Ford Motor Co. is working with Houston-based Rice University to reclaim plastic waste from automotive shredder residue and use it in enhanced auto foam programs.
A team led by James Tour at Rice developed a flash Joule heating process to turn plastic parts from end-of-life vehicles into graphene.
Ford then used the graphene for its graphene-infused polyurethane foam for use in new cars. This enhanced foam has been used in Ford vehicles since 2018 because of its noise reduction and heat resistance properties.
The amount of plastic used in vehicles is increasing as manufacturers chase weight reduction and improved fuel economy, but this is posing greater problems for the manufacturers in the light of end-of-life regulations for vehicles.

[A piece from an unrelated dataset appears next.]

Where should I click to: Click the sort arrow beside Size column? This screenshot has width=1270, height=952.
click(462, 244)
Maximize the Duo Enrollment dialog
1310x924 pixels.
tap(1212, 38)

"In Europe, cars come back to the manufacturer, which is allowed to landfill only 5 percent of a vehicle," Tour said. "That means they must recycle 95 percent, and it’s just overwhelming to them."
Much of the mixed plastic waste will be incinerated, according to Deborah Mielewski, a technical fellow at Dearborn, Mich.-based Ford and an author on a paper about the program. With the U.S. shredding more than 10 million vehicles a year, this makes for a large amount of waste.
"We have hundreds of different combinations of plastic resin, filler and reinforcements on vehicles that make the materials impossible to separate," she said.